Ini adalah wajah baru dari
metode penafsiran yang mengupayakan agar kaum muslimin bisa berfikir lebih maju
tanpa adanya paksaan untuk mengikuti peradaban pada periode klasik. Meskipun
metodologi tersebut telah menuai kontroversi yang luar biasa dari beberapa
kalangan masyarakat, akan tetapi Shahrur sudah mengawali dengan berani untuk
membuka pintu penafsiran baru yang tentunya sesuai dengan kondisi zaman pada
abad dua puluh ini.
- Kritik Metodologi Muhammad Shahrur
Dari sekilas paparan di atas, pendapat
pemakalah, bahwa Shahrur adalah
benar-benar seorang “kontekstualis” sejati yang meyakini keharusan perubahan
penafsiran dan metodolgi terhadap teks al Qur’an. Perubahan ini menuntut
kebebasan atau keterbukaan epistemologi tanpa harus terkungkung oleh tradisi (turāts) ulama pada zaman klasik. Karena itu
Shahrur sangat berani melakukan reinterpretasi kitab suci dan mendekonstruksi
metodologi pemahamannya dengan sangat bebas. Akan tetapi dari beberapa data
yang pemakalah dapatkan, Shahrur dalam rekam jejaknya tidak pernah tercatat
sebagai pelajar ataupun berguru disiplin keislaman secara akademisi. Shahrur
sendiri mengaku belajar secara otodidak dan banyak mengagumi tokoh-tokoh
filsafat seperti Al-Farābi (w. 338/950), Ibn Rushd (w. 595/1198), Newton (w. 1727), Hegel (w. 1831), maupun Charles Darwin
(w. 1882).[4]
Maka tidak aneh jika dalam beberapa pemikirannya Shahrur juga terlihat banyak
terpengaruh dengan filsafat modern khususnya Marxisme dengan dialektika
materialismenya.
Kesimpulan
Dari pemaparan diatas dapat disimpulkan bahwa Muhammad Shahrur adalah
seorang pemikir liberal yang sangat apresiatif memberikan metodologi baru dalam
menghadapi persoalan masyarakat Islam secara komperehensif, terlepas dari
adanya kritikan tajam yang ditujukan kepadanya, karena dianggap terlalu
berlebihan dalam menginterprretasikan teks al Qur’an. Shahrur meggunakan
analisis sosial sebagai landasan dalam menginterpretasikan teka al Qur’an.

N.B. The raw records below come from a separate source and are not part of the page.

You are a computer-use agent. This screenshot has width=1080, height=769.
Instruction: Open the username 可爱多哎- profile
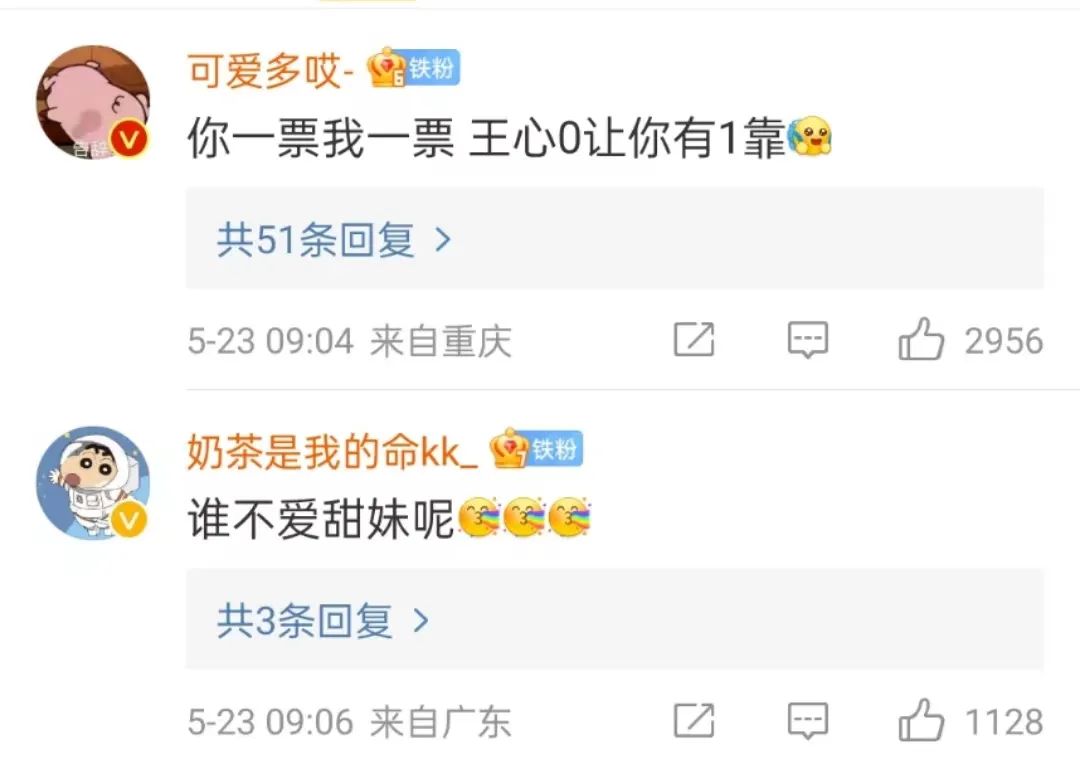[271, 70]
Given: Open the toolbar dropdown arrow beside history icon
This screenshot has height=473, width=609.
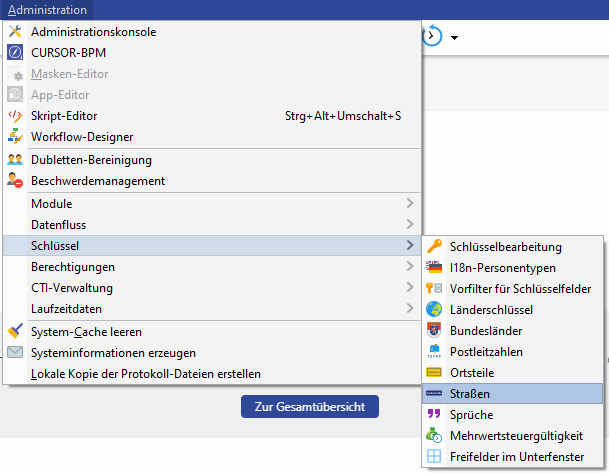Looking at the screenshot, I should pos(455,38).
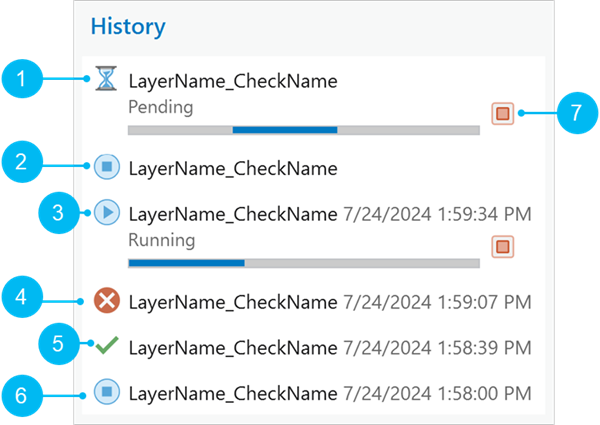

Didalam pemikiran yang diproduksi oleh Shahrur terlihat adanya pemikiran
yang dipengaruhi oleh filsafat modern, meskipun tidak semuanya. Shahrur juga
menganggap bahwa penafsiran pada periode klasik merupakan produk dari tradisi
dan kondisi zaman pada saat itu saja, jadi menurutnya penafsiran pada periode
klasik tidak bisa dijadikan landasan atau koridor dalam menginterpretasikan
teks al Qur’an pada kondisi zaman di era abad dua puluh ini.
Demikian, sedikit pemaparan sekilas tentang metode hermeneutika Muhammad
Shahrur. Semoga makalah ini bermanfaat bagi semuanya. Kritik dan saran dari
penulisan sangat diharapkan untuk langkah yang lebih baik.
DAFTAR PUSTAKA
Syamsuddin, Sahiron dan Dzikri, Burhanudin. Dasardan Prinsip Hermeneutika Al Qur’an Kontemporer. Cet. I. eLSAQ
Press. 2004.
Diakses;
Senin, 31 Mei 2010 11.20 WIB http://www.inpasonline.com/index.php?option=com_content&view=article&id=378:catatan-kritis-atas-pemikiran-muhammad-shahrur-&catid=62:pemikiran-islam&Itemid=99
Diakses; Minggu,
30 Mei 2010. 16:35 WIB. http://almakmun.com/?p=81
[2] Sahiron syamsuddin dan Burhanudin, Prinsip dan Dasar Hermeneutika al Qur’an Kontemporer, cet I. 2004. Hal.
59-62
Posting Komentar untuk "QIRA’AH MU’ASHIRAH MUHAMMAD SHAHRUR"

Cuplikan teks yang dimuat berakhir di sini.